▶ _Passage for review_
==============================

2017 ISAKOS Biennial Congress Paper #38

 

The Critical Shoulder Angle is Associated with Osteoarthritis in the Shoulder but Not Rotator Cuff Tears. A Retrospective Case Control Study

Kristoffer W. Barfod, MD, PhD, Copenhagen DENMARK
Arnar Oskar Bjarnison, MD, Copenhagen DENMARK
Thomas Kallemose, MSc, Copenhagen DENMARK
Thomas Juul Sørensen, MD, Holte DENMARK

Zealand University Hospital, Koge, DENMARK

FDA Status Not Applicable

Summary

This study is the first study with a methodological strength (case-control study) that allows for vague causal claims concerning the association between CSA, RCT and OA. The results indicate that lateral acromioplasty might be harmful.

Abstract

Background

In 2013 Moor et al introduced the concept of the critical shoulder angle (CSA) and suggested that an abnormal CSA was a leading factor in development of Rotator Cuff Tear (RCT) and Osteoarthritis of the shoulder (OA).

Purpose

/ Aim of Study: The purpose of the study was to test if the CSA was associated with RCT and OA. The study hypothesis being that people having a CSA > 35° were at increased risk of developing RCT and people with a CSA < 30° were at increased risk of developing OA.

Materials And Methods

The study was performed as a retrospective case- control study following the STROBE guidelines. 97 patients with RCT and 87 patients with OA constituted the two groups of cases. The controls were matched 3:1, by age and sex, from a population of 795 patients with humeral fractures. The CSA was measured as described by Moor et al. in 2013. Sample size calculation showed a need for 71 cases and 213 controls. Analysis of the relation with CSA for RCT and OA was done by logistic regression. Models were fitted separately for RCT and OA and used the controls matched to the respective cases.

Findings

Results

The mean CSA in the RCT group was 33.9° and in the matched control group 33.6°. The Odds Ratio for developing RCT for people with a CSA above 35° was 1.12 (p=.63). The mean CSA in the OA group was 31.1° and in the matched control group 33.3°. The Odds Ratio for developing OA for people with a CSA below 30° was 2.25 (p=.002).

Conclusions

This study is the first study with a methodological strength that allows for vague causal claims concerning the association between CSA, RCT and OA. No causal relationship was found between CSA and RCT but between CSA and OA with a 2.25 Odds Ratio of developing OA given the patient had a CSA below 30°. The results does not support the suggested praxis of lateral acromioplasty as it might increase the risk of developing OA without decreasing the risk of developing RCT.

==============================

Stored data entries:
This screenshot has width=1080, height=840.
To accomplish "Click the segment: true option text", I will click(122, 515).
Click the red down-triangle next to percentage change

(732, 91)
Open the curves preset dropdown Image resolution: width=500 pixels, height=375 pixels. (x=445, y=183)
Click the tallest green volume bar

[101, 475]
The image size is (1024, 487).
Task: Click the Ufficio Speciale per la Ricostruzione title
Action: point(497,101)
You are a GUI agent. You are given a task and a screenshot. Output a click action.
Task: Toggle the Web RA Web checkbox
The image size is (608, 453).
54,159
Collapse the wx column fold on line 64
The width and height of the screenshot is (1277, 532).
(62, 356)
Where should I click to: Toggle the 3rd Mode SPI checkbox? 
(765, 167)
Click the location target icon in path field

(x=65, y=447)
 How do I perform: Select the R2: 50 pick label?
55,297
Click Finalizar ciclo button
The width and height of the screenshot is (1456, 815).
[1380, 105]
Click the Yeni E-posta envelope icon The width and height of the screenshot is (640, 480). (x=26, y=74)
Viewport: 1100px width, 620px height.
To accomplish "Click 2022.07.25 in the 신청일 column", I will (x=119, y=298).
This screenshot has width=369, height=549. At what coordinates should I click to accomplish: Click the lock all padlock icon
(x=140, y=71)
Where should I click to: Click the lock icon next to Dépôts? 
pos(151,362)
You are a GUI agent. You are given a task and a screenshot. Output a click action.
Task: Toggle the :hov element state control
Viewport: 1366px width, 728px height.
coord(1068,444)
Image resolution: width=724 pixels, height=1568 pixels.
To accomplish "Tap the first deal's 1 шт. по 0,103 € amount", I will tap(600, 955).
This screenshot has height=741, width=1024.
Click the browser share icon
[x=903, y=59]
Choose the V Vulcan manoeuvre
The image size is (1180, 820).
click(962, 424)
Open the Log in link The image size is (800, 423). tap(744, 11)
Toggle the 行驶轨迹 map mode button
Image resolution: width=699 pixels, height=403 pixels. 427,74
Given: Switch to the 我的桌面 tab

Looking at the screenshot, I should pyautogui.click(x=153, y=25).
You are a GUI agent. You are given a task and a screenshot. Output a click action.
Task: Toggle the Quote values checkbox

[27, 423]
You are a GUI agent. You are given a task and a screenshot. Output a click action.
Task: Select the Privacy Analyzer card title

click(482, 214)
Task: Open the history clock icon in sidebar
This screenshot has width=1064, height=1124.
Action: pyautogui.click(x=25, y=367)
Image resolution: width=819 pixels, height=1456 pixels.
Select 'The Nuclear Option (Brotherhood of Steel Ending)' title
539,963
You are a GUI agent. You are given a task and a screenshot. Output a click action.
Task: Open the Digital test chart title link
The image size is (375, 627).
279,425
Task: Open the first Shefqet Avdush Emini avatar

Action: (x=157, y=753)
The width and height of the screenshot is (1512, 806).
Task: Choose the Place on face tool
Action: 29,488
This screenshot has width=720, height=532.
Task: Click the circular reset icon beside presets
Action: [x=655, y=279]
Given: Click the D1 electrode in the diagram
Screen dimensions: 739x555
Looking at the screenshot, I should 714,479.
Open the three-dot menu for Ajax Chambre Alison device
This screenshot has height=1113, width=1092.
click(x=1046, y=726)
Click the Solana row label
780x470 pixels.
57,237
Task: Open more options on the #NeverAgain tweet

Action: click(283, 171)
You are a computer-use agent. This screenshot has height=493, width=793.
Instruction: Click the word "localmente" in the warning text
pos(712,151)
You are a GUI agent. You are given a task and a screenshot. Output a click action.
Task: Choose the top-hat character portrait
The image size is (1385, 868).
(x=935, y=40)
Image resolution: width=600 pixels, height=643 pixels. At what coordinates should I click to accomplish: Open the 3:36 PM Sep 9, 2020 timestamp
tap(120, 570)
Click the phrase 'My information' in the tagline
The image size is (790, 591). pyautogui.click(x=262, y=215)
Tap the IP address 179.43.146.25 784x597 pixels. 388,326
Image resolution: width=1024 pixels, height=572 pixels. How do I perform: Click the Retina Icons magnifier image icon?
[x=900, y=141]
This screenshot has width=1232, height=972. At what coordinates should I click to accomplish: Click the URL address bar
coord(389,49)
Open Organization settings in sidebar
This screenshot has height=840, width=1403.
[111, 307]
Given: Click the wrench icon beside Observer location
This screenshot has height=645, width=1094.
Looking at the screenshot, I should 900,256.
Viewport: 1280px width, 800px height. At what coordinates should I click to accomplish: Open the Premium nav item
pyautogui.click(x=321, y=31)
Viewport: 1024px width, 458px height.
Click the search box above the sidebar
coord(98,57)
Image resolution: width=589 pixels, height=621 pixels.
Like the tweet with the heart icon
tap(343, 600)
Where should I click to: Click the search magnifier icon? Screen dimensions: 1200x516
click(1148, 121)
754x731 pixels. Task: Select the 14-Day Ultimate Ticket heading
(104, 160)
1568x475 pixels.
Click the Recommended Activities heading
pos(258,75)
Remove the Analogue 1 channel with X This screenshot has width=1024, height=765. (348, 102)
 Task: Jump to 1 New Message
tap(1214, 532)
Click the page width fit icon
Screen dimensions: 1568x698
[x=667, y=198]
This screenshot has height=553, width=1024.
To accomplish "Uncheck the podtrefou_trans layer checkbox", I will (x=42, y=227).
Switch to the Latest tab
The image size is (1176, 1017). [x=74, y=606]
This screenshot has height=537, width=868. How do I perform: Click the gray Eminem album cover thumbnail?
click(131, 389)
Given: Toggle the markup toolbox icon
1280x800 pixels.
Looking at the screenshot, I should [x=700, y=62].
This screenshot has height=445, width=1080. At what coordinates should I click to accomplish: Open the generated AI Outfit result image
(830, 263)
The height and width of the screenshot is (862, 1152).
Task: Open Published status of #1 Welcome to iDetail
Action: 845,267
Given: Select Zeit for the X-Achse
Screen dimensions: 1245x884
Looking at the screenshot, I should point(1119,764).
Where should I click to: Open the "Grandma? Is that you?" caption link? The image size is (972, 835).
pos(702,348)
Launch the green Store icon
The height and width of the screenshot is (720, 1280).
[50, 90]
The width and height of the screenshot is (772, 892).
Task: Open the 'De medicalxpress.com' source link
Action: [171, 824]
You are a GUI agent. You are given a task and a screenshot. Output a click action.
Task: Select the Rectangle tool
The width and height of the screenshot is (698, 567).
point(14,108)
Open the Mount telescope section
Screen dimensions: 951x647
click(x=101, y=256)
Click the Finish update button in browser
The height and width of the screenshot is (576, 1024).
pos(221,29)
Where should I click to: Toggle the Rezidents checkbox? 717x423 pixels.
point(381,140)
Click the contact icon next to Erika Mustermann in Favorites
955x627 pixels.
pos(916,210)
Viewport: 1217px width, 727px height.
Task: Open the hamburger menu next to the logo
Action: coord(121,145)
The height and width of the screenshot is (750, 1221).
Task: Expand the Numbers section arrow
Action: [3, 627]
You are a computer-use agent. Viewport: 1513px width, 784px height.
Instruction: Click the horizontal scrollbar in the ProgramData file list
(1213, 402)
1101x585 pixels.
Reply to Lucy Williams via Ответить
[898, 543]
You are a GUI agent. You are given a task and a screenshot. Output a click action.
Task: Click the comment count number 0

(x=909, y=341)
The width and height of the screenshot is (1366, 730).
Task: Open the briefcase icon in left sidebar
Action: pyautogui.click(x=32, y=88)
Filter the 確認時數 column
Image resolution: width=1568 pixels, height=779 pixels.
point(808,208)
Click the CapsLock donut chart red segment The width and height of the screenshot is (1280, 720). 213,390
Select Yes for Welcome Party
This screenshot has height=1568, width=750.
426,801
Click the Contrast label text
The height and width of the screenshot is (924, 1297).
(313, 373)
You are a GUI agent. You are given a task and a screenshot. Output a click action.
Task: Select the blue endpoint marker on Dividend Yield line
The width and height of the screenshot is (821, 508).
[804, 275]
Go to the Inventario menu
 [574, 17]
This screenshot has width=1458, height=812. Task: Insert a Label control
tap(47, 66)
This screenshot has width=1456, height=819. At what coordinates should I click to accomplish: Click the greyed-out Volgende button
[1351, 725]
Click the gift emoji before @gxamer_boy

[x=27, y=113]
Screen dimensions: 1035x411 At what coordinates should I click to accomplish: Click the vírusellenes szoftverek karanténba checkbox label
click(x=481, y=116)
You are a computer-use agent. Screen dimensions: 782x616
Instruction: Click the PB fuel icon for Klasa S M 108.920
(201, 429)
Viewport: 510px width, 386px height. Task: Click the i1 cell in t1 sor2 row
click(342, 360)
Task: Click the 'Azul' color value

==============================

▶ _Work instruction_
In the shoulder angle abstract, rewrite the paragraph beginning "The study was performed as a retrospective case- control study" as a short bulleted list that keeps its main facts.

▶ _Reply_
- Design: retrospective case-control study following the STROBE guidelines
- Cases: 97 patients with RCT and 87 patients with OA
- Controls: matched 3:1 by age and sex, drawn from 795 patients with humeral fractures
- CSA measurement: as described by Moor et al. in 2013
- Sample size calculation: 71 cases and 213 controls needed
- Analysis: logistic regression, with separate models for RCT and OA, each using the controls matched to its cases